Virale dosis is essentieel: wie minder virus binnenkrijgt heeft (all else equal) minder kans op besmetting en minder ernstig ziekteverloop. COVID-19 is multi-factorieel, niet mono-factorieel: meerdere factoren spelen een rol waaronder leeftijd, gezondheid, virale dosis, (kruis)immuniteit en punt van binnenkomst (grote druppels blijven steken in de periferie, ingeademde microdruppels kunnen rechtstreeks de onderste luchtwegen bereiken).
Toelichting
[1] Asymptomatisch is wanneer iemand tijdens de hele besmetting geen symptomen vertoont. Presymptomatisch is wanneer iemand nog geen symptomen vertoont, maar mogelijk later wel. Het verschil is pas achteraf vast te stellen. [2] Het omgekeerde geldt wel: wie wel specifieke antilichamen voor het nieuwe coronavirus heeft, is ook besmet geweest.
De Zweedse arts Soo Aleman vertelt in deze video dat de mensen die in Zweden zijn overleden in de verpleeghuizen, al voor de komst van corona extreem zwak waren.
Ze vertelt hoe T-cellen geïnfecteerde cellen (die het virus gekaapt heeft om zich te vermenigvuldigen) vernietigen en hoe antilichamen het virus rechtstreeks aanvallen. Als ik het goed onthouden heb, heeft zo’n 10% van de mensen antilichaam-immuniteit en nog eens 20% T-cel-immuniteit.
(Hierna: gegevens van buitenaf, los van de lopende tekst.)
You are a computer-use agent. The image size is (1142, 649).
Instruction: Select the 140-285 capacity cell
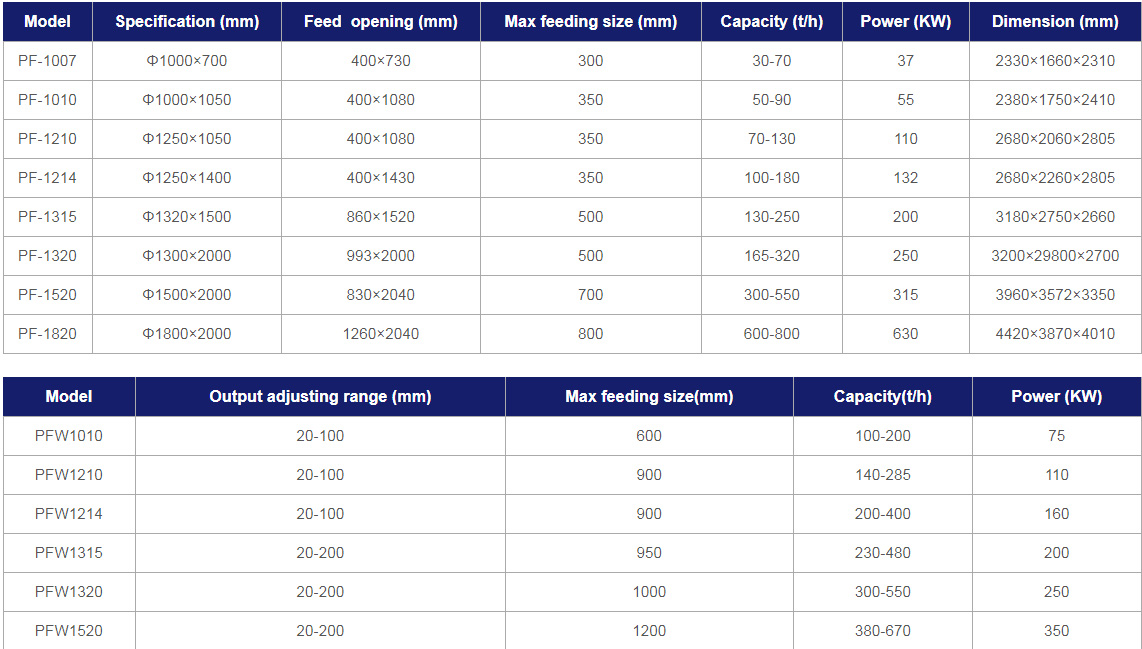883,475
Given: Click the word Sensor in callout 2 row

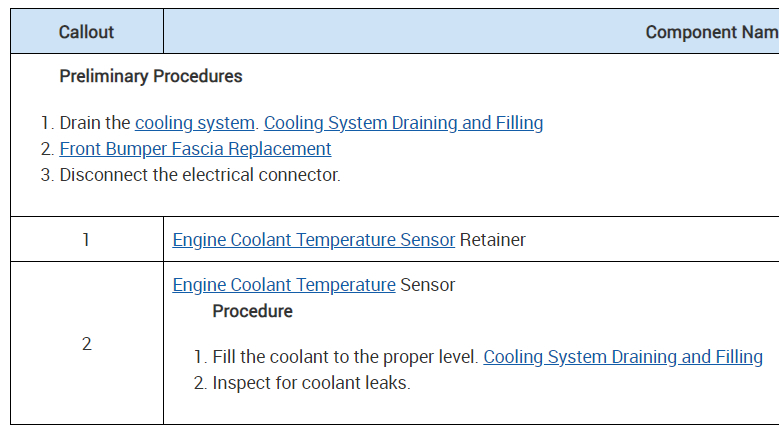Looking at the screenshot, I should [427, 285].
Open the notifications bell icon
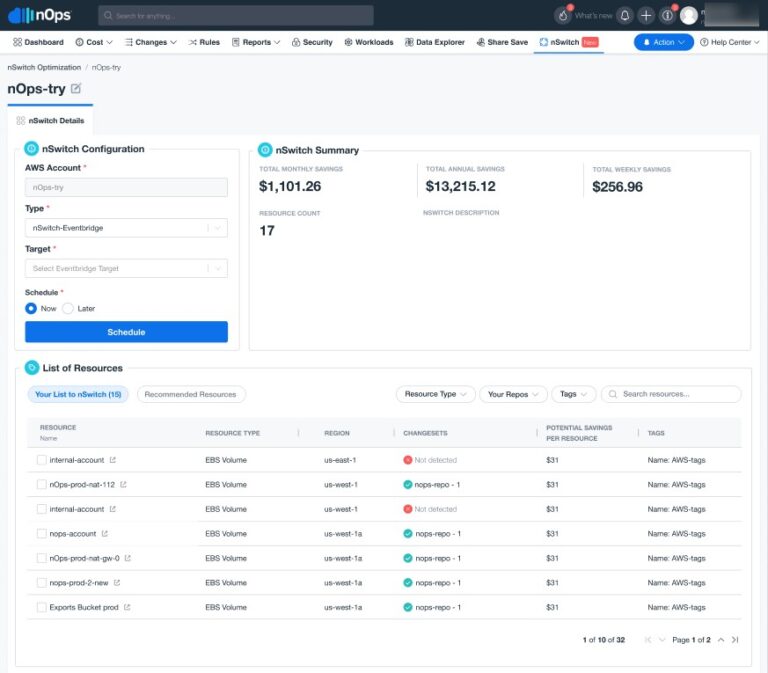The image size is (768, 673). coord(625,15)
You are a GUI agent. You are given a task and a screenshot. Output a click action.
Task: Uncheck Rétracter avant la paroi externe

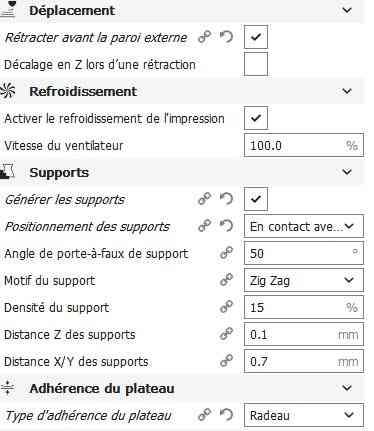click(x=256, y=37)
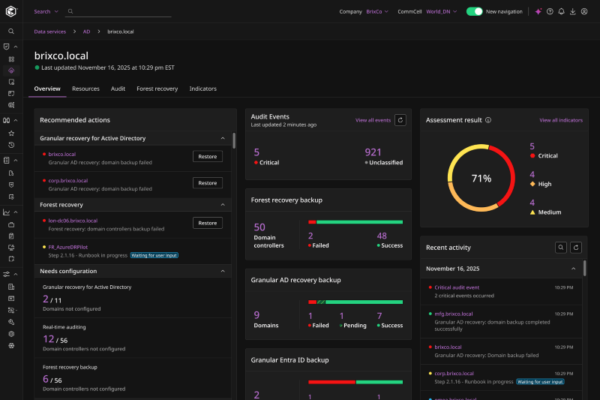600x400 pixels.
Task: Click the search icon in Recent activity
Action: (x=562, y=246)
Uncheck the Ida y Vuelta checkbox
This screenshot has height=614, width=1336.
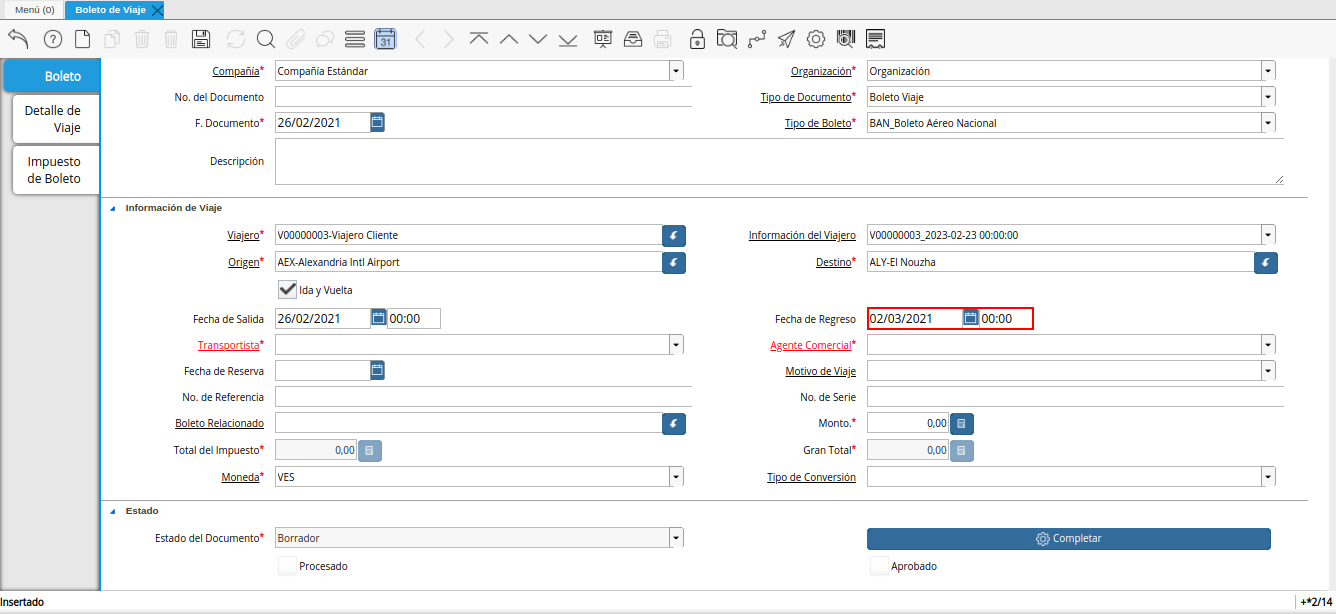(287, 290)
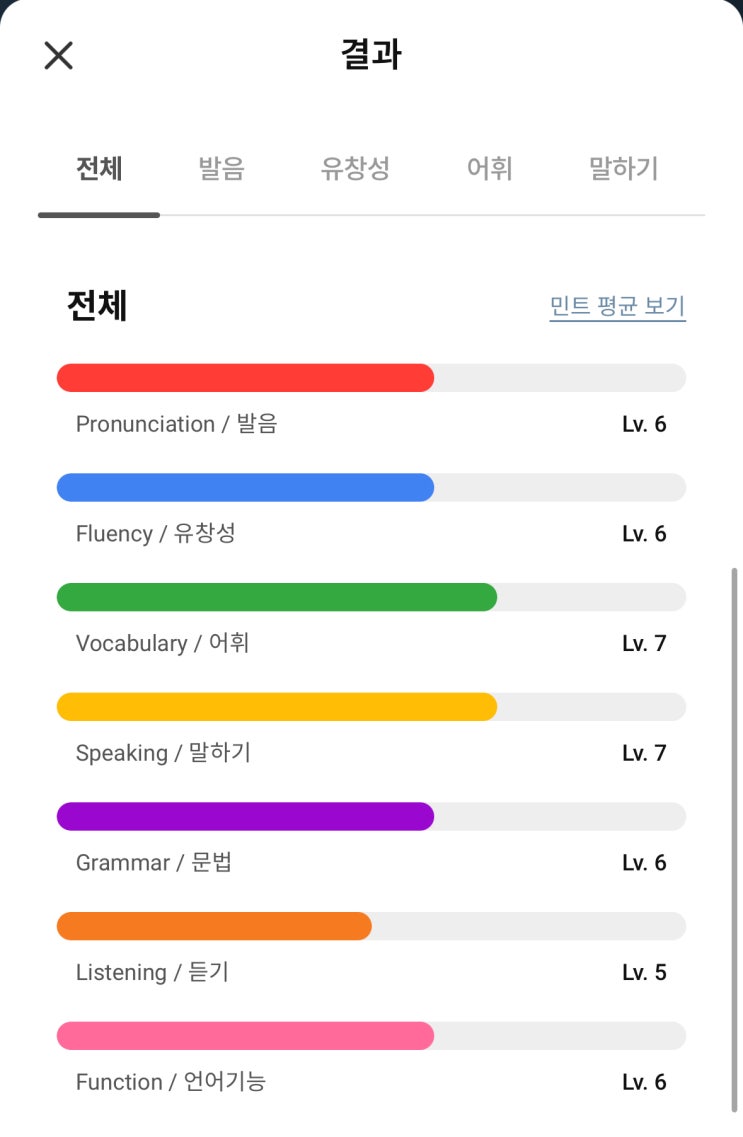Image resolution: width=743 pixels, height=1137 pixels.
Task: Click the purple Grammar progress bar
Action: (245, 816)
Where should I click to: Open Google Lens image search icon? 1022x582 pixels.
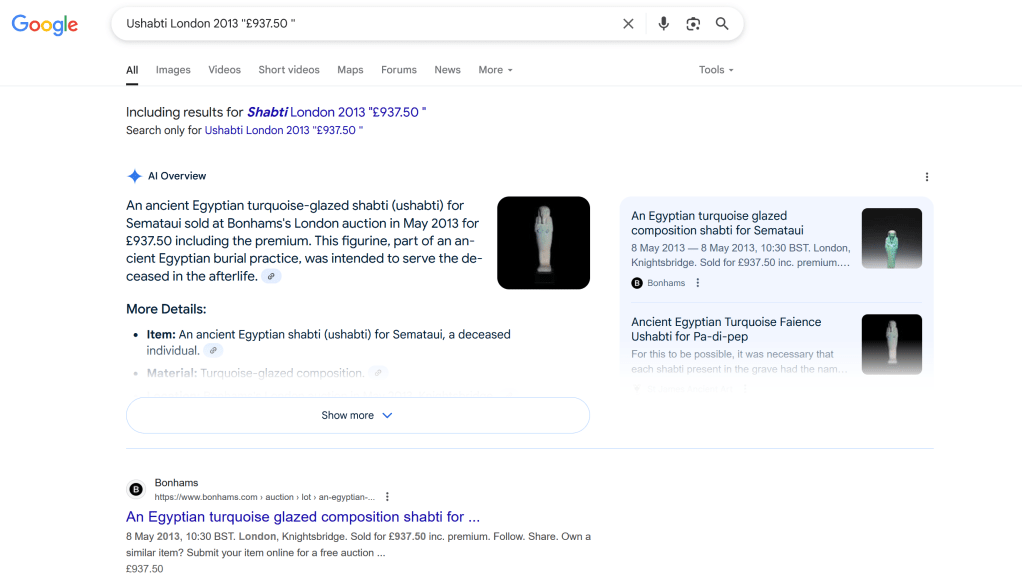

Deze arts, hoe hooggeleerd en gemotiveerd ook, kan niet goed verklaren waarom de coronabesmettingen gedaald zijn ondanks vele testen, onvolledige immuniteit en mensen die zich veel minder strikt aan de gedragsregels houden.
Het antwoord is simpel: corona vertoont een seizoenspatroon waarbij het op het noordelijk halfrond gedijt tussen december en april. Het heeft het moeilijk met hoge temperaturen en hoge luchtvochtigheid. Het virus overleeft dan korter, kan zich moeilijker verplaatsen en is minder virulent (d.w.z. het richt minder schade aan in de gastheer).
Als het mooi weer is, gaan mensen vaker en langer naar buiten. Daar maakt intens zonlicht het virus kapot en verwaait het virus in de lucht. Zonlicht op de huid zorgt voor vitamine D in het bloed waardoor het immuunsysteem beter werkt. Hogere luchtvochtigheid zorgt ervoor dat onze slijmvliezen, oftewel het menselijk luchtfilter, beter functioneren.
Het is niet zo dat je buiten het griepseizoen niet besmet kunt raken met corona. Als iemand bijvoorbeeld van dichtbij in je gezicht niest, doet het er niks toe wat de temperatuur, luchtvochtigheid en zonintensiteit zijn.
Het is ook niet zo dat steeds hogere temperaturen de besmettingskans steeds verder doen afnemen. Als het 25°C is gaan mensen lekker naar buiten, maar als het 40°C is blijven ze binnen, omdat het buiten niet uit te houden is. Als het regenseizoen is in de tropen, zijn mensen ook vaker binnen.
Merk op dat het gaat om het MICROklimaat, niet het MACROklimaat. Als je in een droge koelcel bent, zoals bijvoorbeeld in de vleesverwerkende industrie, doet het er niks toe wat voor weer het buiten is. Dit geldt in zekere zin voor alle slecht geventileerde binnenruimten waar de airco aan staat.